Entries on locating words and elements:
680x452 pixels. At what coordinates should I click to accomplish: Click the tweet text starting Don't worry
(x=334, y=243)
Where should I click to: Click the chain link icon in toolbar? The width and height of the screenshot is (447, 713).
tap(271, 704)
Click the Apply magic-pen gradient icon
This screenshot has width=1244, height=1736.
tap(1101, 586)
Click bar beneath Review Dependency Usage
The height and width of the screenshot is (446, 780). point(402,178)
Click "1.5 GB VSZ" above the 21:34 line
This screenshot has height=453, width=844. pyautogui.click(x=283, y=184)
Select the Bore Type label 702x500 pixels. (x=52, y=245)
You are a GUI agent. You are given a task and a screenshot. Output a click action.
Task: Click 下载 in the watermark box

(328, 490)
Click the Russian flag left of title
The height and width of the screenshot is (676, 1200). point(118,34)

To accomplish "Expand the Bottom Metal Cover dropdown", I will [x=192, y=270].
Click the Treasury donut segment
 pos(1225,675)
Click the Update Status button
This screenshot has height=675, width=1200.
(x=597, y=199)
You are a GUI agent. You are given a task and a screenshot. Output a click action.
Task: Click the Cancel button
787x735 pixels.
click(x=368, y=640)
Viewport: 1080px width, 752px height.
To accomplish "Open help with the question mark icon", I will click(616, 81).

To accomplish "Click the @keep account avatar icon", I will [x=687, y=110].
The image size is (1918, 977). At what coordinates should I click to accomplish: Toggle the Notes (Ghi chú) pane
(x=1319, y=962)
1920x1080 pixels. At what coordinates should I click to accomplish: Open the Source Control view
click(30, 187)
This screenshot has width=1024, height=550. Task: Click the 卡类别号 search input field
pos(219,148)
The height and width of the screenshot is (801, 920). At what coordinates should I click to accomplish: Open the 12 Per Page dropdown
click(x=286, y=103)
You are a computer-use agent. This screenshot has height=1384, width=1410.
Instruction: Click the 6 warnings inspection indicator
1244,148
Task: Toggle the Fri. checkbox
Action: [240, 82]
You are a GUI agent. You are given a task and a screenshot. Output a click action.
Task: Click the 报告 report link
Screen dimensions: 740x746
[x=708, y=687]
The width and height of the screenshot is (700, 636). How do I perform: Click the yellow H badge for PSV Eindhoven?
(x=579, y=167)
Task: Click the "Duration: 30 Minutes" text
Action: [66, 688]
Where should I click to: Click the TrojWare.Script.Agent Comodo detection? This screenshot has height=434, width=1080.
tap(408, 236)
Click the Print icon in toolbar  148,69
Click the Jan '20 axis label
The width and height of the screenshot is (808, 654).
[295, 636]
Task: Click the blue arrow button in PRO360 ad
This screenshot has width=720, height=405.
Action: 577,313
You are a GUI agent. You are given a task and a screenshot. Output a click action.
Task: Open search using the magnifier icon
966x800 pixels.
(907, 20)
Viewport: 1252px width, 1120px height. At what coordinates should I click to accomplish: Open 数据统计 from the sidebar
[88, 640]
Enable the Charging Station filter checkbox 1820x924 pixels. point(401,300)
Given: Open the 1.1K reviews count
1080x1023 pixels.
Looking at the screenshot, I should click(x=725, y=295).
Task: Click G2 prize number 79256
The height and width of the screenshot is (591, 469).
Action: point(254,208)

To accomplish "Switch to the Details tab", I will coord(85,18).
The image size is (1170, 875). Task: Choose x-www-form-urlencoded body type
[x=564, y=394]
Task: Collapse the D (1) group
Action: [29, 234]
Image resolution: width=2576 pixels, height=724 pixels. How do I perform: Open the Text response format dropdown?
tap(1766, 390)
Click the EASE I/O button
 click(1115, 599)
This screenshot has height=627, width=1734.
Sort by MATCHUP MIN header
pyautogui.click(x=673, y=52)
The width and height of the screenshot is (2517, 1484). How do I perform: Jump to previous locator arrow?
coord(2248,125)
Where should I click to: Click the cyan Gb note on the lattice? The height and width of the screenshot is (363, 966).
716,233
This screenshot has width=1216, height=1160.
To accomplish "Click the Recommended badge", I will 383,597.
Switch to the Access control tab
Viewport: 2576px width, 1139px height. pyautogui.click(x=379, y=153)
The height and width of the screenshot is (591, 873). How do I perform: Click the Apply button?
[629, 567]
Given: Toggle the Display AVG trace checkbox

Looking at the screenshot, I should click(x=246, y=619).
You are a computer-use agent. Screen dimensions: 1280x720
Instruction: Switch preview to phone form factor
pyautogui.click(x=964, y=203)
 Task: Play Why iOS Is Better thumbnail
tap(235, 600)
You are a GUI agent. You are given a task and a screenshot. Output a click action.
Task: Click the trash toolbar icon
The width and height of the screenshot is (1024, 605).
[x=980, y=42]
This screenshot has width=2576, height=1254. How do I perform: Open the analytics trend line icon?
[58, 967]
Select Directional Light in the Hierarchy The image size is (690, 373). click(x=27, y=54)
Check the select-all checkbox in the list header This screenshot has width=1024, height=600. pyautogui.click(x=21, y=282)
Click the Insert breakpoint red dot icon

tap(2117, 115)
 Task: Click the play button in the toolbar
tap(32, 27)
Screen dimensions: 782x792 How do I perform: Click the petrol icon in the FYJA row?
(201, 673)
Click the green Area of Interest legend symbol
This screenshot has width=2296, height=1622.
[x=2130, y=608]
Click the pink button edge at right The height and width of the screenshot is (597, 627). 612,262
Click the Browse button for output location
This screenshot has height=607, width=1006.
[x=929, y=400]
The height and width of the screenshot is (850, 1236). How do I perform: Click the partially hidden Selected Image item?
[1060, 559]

-- WHAT TO PRODUCE --
Please copy all of the entries above word for word, leaving nothing out and changing nothing.

-- WRITTEN RESPONSE --
680x452 pixels. At what coordinates should I click to accomplish: Click the tweet text starting Don't worry
(x=334, y=243)
Where should I click to: Click the chain link icon in toolbar? The width and height of the screenshot is (447, 713).
tap(271, 704)
Click the Apply magic-pen gradient icon
This screenshot has width=1244, height=1736.
tap(1101, 586)
Click bar beneath Review Dependency Usage
The height and width of the screenshot is (446, 780). point(402,178)
Click "1.5 GB VSZ" above the 21:34 line
This screenshot has height=453, width=844. pyautogui.click(x=283, y=184)
Select the Bore Type label 702x500 pixels. (x=52, y=245)
You are a GUI agent. You are given a task and a screenshot. Output a click action.
Task: Click 下载 in the watermark box

(328, 490)
Click the Russian flag left of title
The height and width of the screenshot is (676, 1200). point(118,34)

To accomplish "Expand the Bottom Metal Cover dropdown", I will [x=192, y=270].
Click the Treasury donut segment
 pos(1225,675)
Click the Update Status button
This screenshot has height=675, width=1200.
(x=597, y=199)
You are a GUI agent. You are given a task and a screenshot. Output a click action.
Task: Click the Cancel button
787x735 pixels.
click(x=368, y=640)
Viewport: 1080px width, 752px height.
To accomplish "Open help with the question mark icon", I will click(616, 81).

To accomplish "Click the @keep account avatar icon", I will [x=687, y=110].
The image size is (1918, 977). At what coordinates should I click to accomplish: Toggle the Notes (Ghi chú) pane
(x=1319, y=962)
1920x1080 pixels. At what coordinates should I click to accomplish: Open the Source Control view
click(30, 187)
This screenshot has width=1024, height=550. Task: Click the 卡类别号 search input field
pos(219,148)
The height and width of the screenshot is (801, 920). At what coordinates should I click to accomplish: Open the 12 Per Page dropdown
click(x=286, y=103)
You are a computer-use agent. This screenshot has height=1384, width=1410.
Instruction: Click the 6 warnings inspection indicator
1244,148
Task: Toggle the Fri. checkbox
Action: [240, 82]
You are a GUI agent. You are given a task and a screenshot. Output a click action.
Task: Click the 报告 report link
Screen dimensions: 740x746
[x=708, y=687]
The width and height of the screenshot is (700, 636). How do I perform: Click the yellow H badge for PSV Eindhoven?
(x=579, y=167)
Task: Click the "Duration: 30 Minutes" text
Action: [66, 688]
Where should I click to: Click the TrojWare.Script.Agent Comodo detection? This screenshot has height=434, width=1080.
tap(408, 236)
Click the Print icon in toolbar  148,69
Click the Jan '20 axis label
The width and height of the screenshot is (808, 654).
[295, 636]
Task: Click the blue arrow button in PRO360 ad
This screenshot has width=720, height=405.
Action: 577,313
You are a GUI agent. You are given a task and a screenshot. Output a click action.
Task: Open search using the magnifier icon
966x800 pixels.
(907, 20)
Viewport: 1252px width, 1120px height. At what coordinates should I click to accomplish: Open 数据统计 from the sidebar
[88, 640]
Enable the Charging Station filter checkbox 1820x924 pixels. point(401,300)
Given: Open the 1.1K reviews count
1080x1023 pixels.
Looking at the screenshot, I should click(x=725, y=295).
Task: Click G2 prize number 79256
The height and width of the screenshot is (591, 469).
Action: point(254,208)

To accomplish "Switch to the Details tab", I will coord(85,18).
The image size is (1170, 875). Task: Choose x-www-form-urlencoded body type
[x=564, y=394]
Task: Collapse the D (1) group
Action: [29, 234]
Image resolution: width=2576 pixels, height=724 pixels. How do I perform: Open the Text response format dropdown?
tap(1766, 390)
Click the EASE I/O button
 click(1115, 599)
This screenshot has height=627, width=1734.
Sort by MATCHUP MIN header
pyautogui.click(x=673, y=52)
The width and height of the screenshot is (2517, 1484). How do I perform: Jump to previous locator arrow?
coord(2248,125)
Where should I click to: Click the cyan Gb note on the lattice? The height and width of the screenshot is (363, 966).
716,233
This screenshot has width=1216, height=1160.
To accomplish "Click the Recommended badge", I will 383,597.
Switch to the Access control tab
Viewport: 2576px width, 1139px height. pyautogui.click(x=379, y=153)
The height and width of the screenshot is (591, 873). How do I perform: Click the Apply button?
[629, 567]
Given: Toggle the Display AVG trace checkbox

Looking at the screenshot, I should click(x=246, y=619).
You are a computer-use agent. Screen dimensions: 1280x720
Instruction: Switch preview to phone form factor
pyautogui.click(x=964, y=203)
 Task: Play Why iOS Is Better thumbnail
tap(235, 600)
You are a GUI agent. You are given a task and a screenshot. Output a click action.
Task: Click the trash toolbar icon
The width and height of the screenshot is (1024, 605).
[x=980, y=42]
This screenshot has width=2576, height=1254. How do I perform: Open the analytics trend line icon?
[58, 967]
Select Directional Light in the Hierarchy The image size is (690, 373). click(x=27, y=54)
Check the select-all checkbox in the list header This screenshot has width=1024, height=600. pyautogui.click(x=21, y=282)
Click the Insert breakpoint red dot icon

tap(2117, 115)
 Task: Click the play button in the toolbar
tap(32, 27)
Screen dimensions: 782x792 How do I perform: Click the petrol icon in the FYJA row?
(201, 673)
Click the green Area of Interest legend symbol
This screenshot has width=2296, height=1622.
[x=2130, y=608]
Click the pink button edge at right The height and width of the screenshot is (597, 627). 612,262
Click the Browse button for output location
This screenshot has height=607, width=1006.
[x=929, y=400]
The height and width of the screenshot is (850, 1236). How do I perform: Click the partially hidden Selected Image item?
[1060, 559]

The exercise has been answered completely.